— Begin Text excerpt —
3. Results and Discussion

3.1. Supercritical Fluid Extraction (SFE)

Selection of operating conditions for scCO₂ extraction, primary temperature, and pressure defines the properties of scCO₂ and its solvating power, thus affecting both the yield and the chemical composition of obtained extracts. Extraction of M. officinalis was performed at a temperature of 40 °C and pressure of 10 MPa, conditions reported as optimal to obtain essential oil components [4,15]. The kinetics of SFE processes, plotted as average values of extraction yield (y, %) vs. the amount of CO₂ consumed per amount of plant material (m_CO2/m_plant, g/g) is presented in Figure 2. The literature reports low essential oil content of M. officinalis, ranging between 0.02% and 0.30% [46]. As can be seen from Figure 2, the yield obtained at the laboratory scale, after 3 h and a consumed scCO₂ to plant ratio of 40.25, was considerably higher (0.56%). Similarly, the yield of the first isolated fraction in supercritical scCO₂ extraction also performed at 10 MPa and 40 °C was 0.45% [37], whereas Marongiu et al. (2004) reported the amount of essential oil to be less than 0.1% at 9 MPa and 50 °C [38]. The yield of essential oil obtained by supercritical extraction in this study is also higher than that obtained by hydrodistillation, which was reported to range from 0.03% [37] to 0.41% [47,48] and similar to the yield reported for solvent-free microwave extraction (0.54%) [48].
— End Text excerpt —
— Begin Information provided —
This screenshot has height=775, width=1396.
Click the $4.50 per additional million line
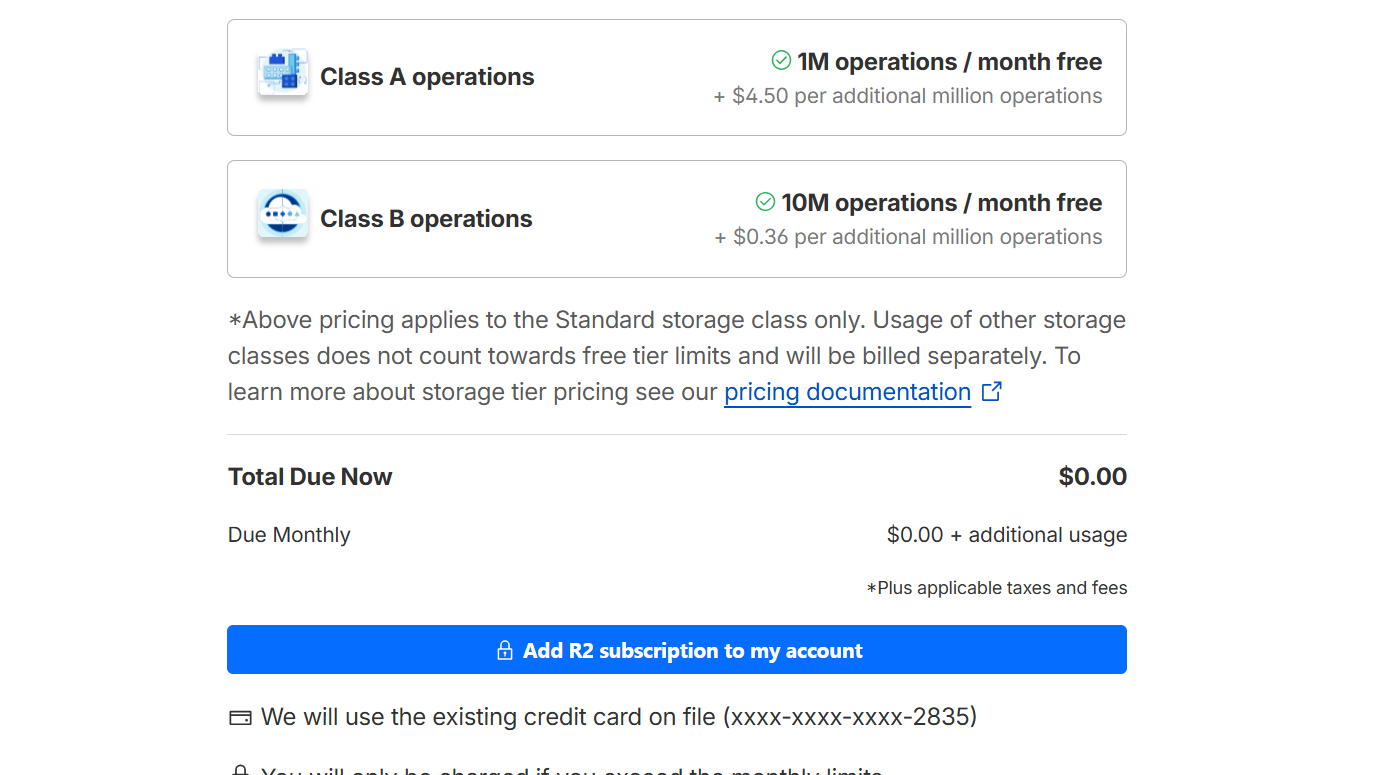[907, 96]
— End Information provided —
— Begin Information provided —
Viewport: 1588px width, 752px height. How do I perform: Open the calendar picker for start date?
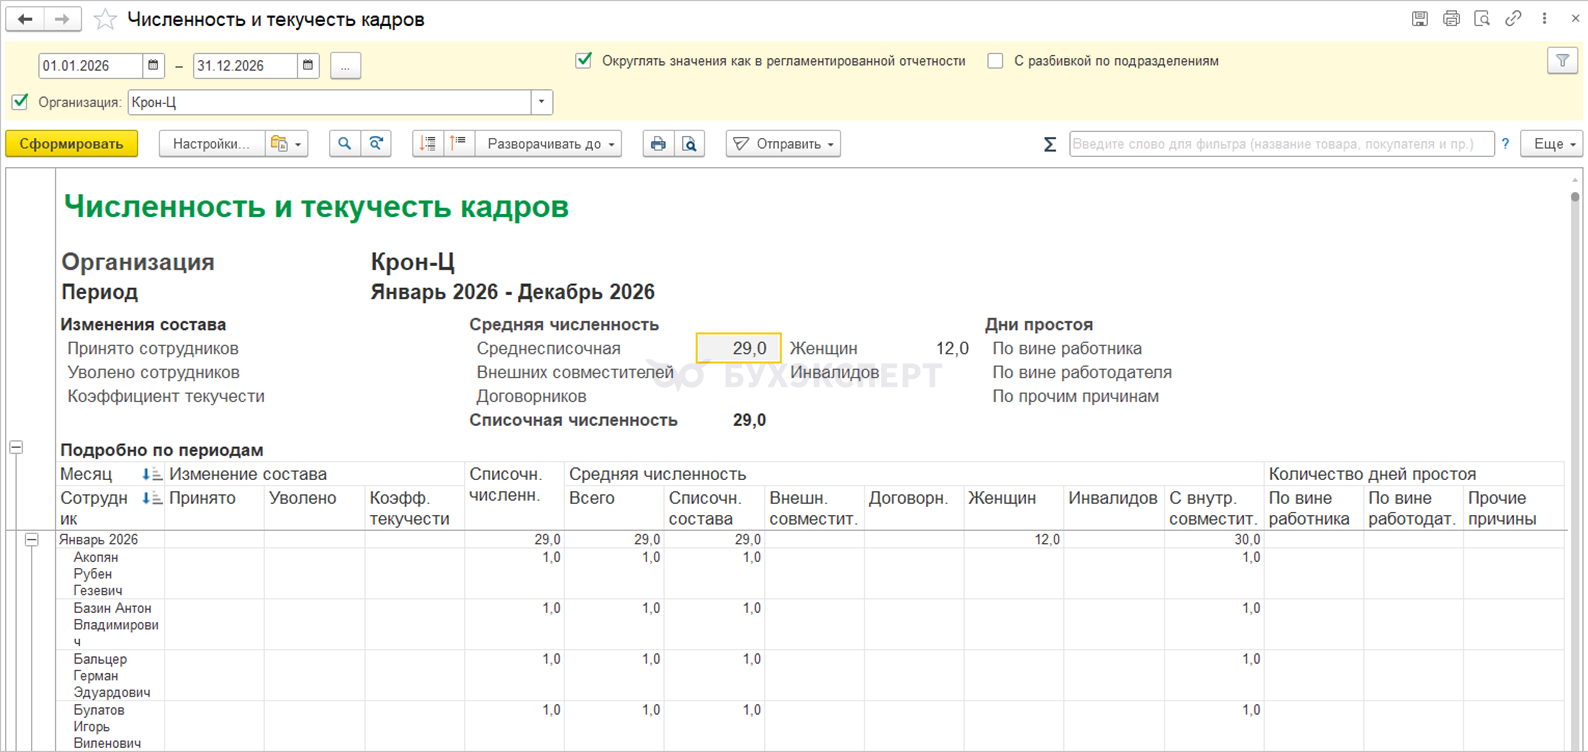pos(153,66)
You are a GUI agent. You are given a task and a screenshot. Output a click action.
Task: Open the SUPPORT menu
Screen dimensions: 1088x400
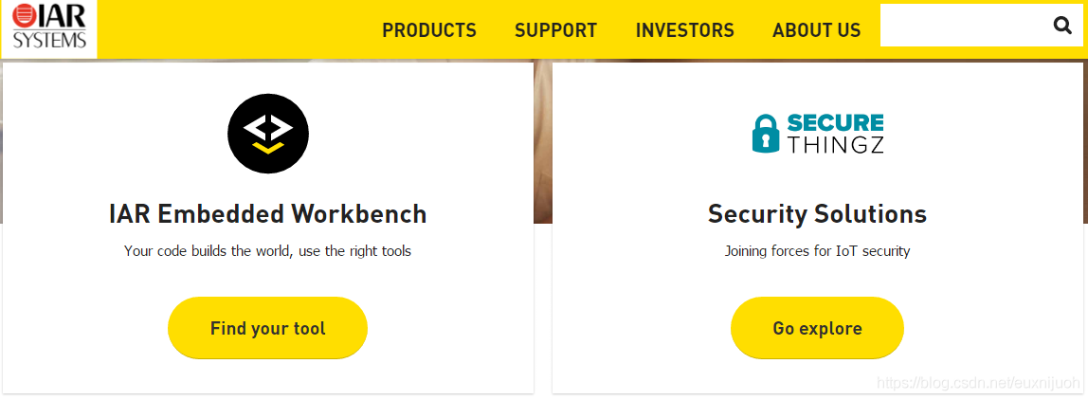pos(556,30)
— End Information provided —
— Begin Information provided —
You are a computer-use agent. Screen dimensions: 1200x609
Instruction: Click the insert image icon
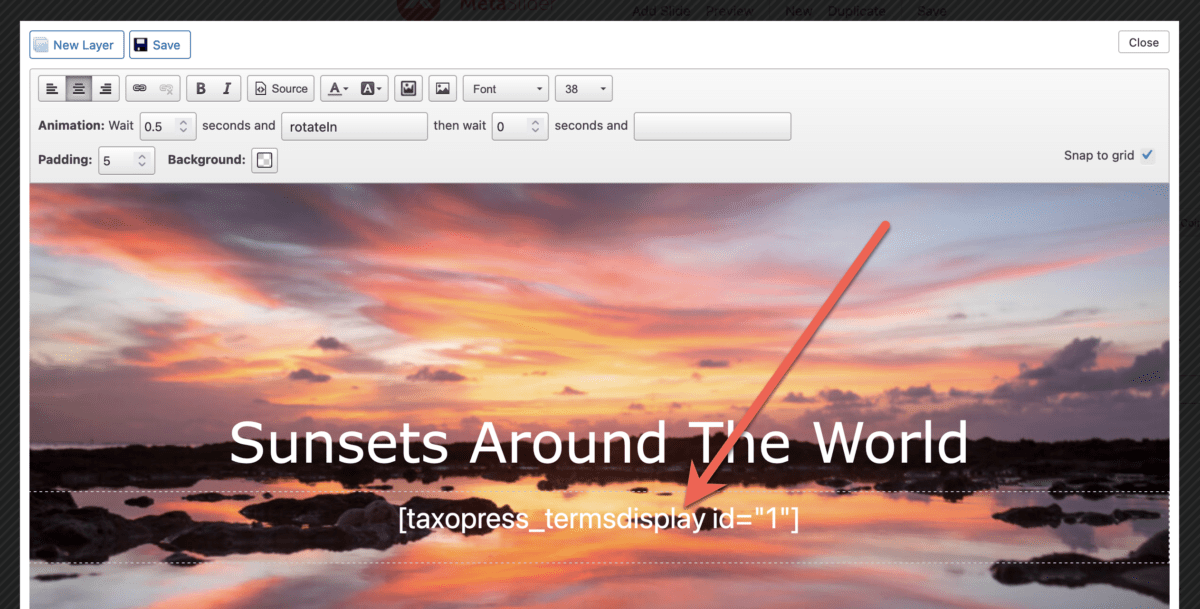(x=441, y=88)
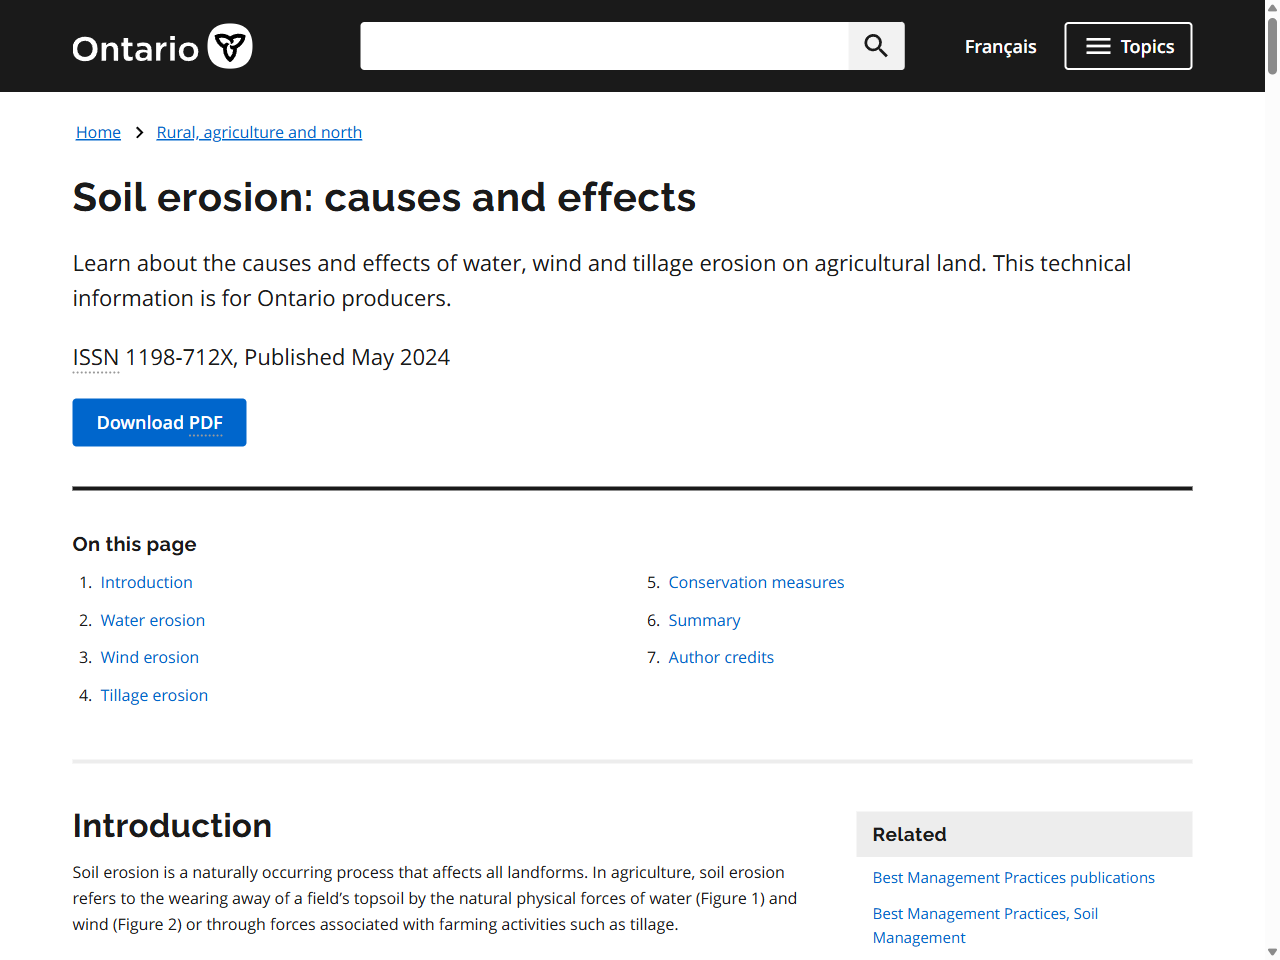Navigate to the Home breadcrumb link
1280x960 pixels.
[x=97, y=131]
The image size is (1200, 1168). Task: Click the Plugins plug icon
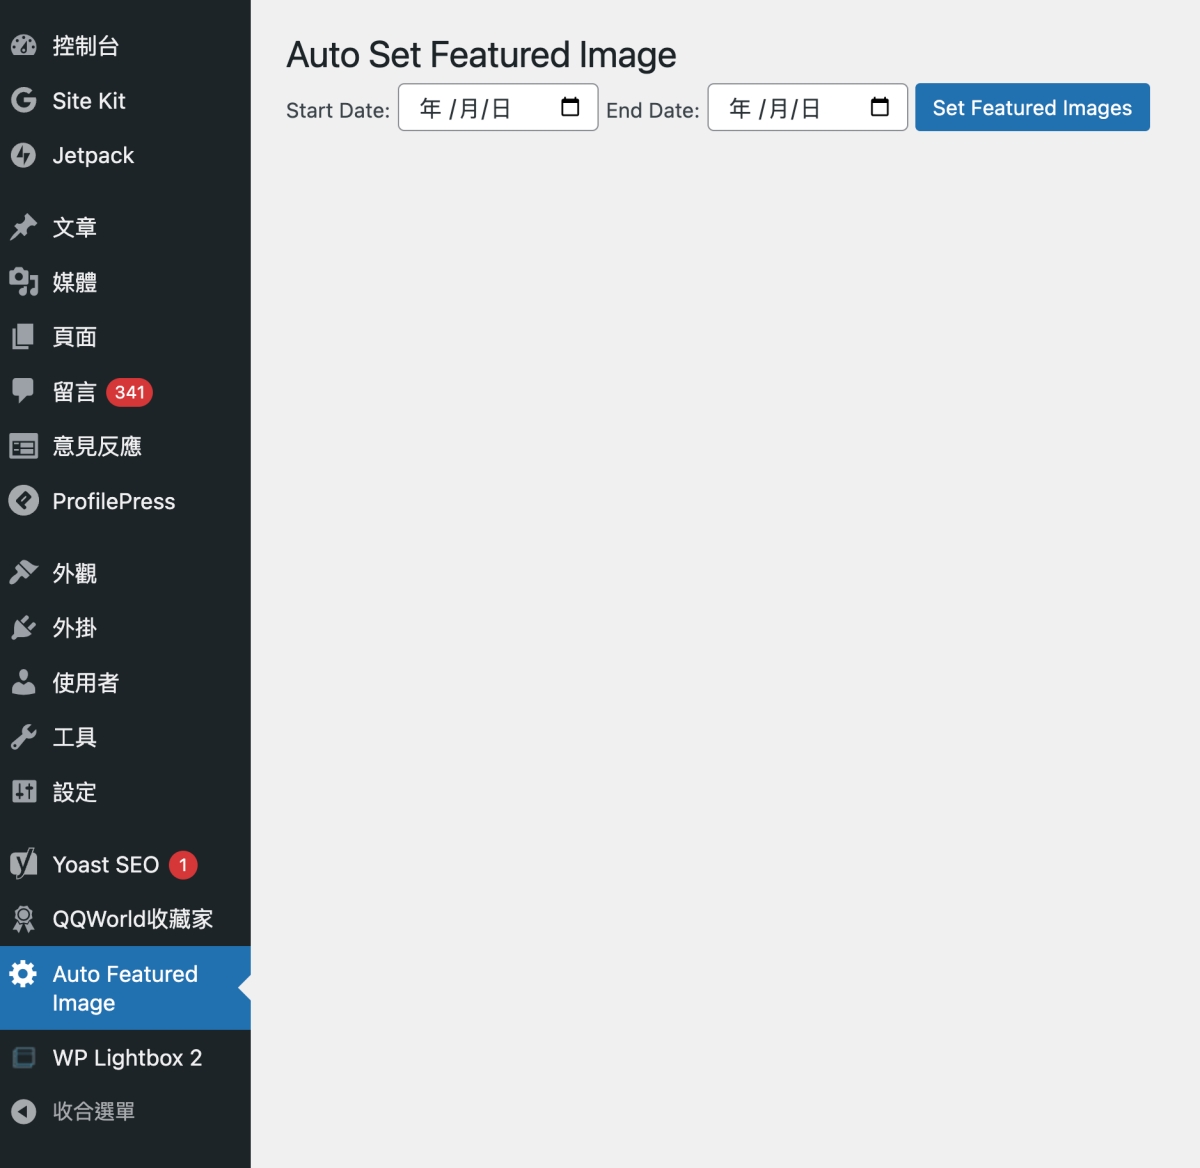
— End Information provided —
- **Work to do**
a – Answer these from the supercritical fluid extraction text:
(i) At what temperature and pressure was M. officinalis extracted?
(ii) What range of essential oil content does the literature report for M. officinalis?
(iii) What yield is given for solvent-free microwave extraction?
b – In the rows, rewrite everything from the line containing "You are a computer-use" down to the line containing "The image size" as a JSON list of strings, one per line, with blank lines and pictures left out.
The text and the rows have nothing to do with each other.

- **Answers to the exercises**
a –
(i) 40 °C and 10 MPa
(ii) 0.02% to 0.30%
(iii) 0.54%

b –
[
  "You are a computer-use agent. Screen dimensions: 1200x609",
  "Instruction: Click the insert image icon",
  "(x=441, y=88)",
  "Navigate to the Home breadcrumb link",
  "1280x960 pixels.",
  "[x=97, y=131]",
  "The image size is (1200, 1168). Task: Click the Plugins plug icon"
]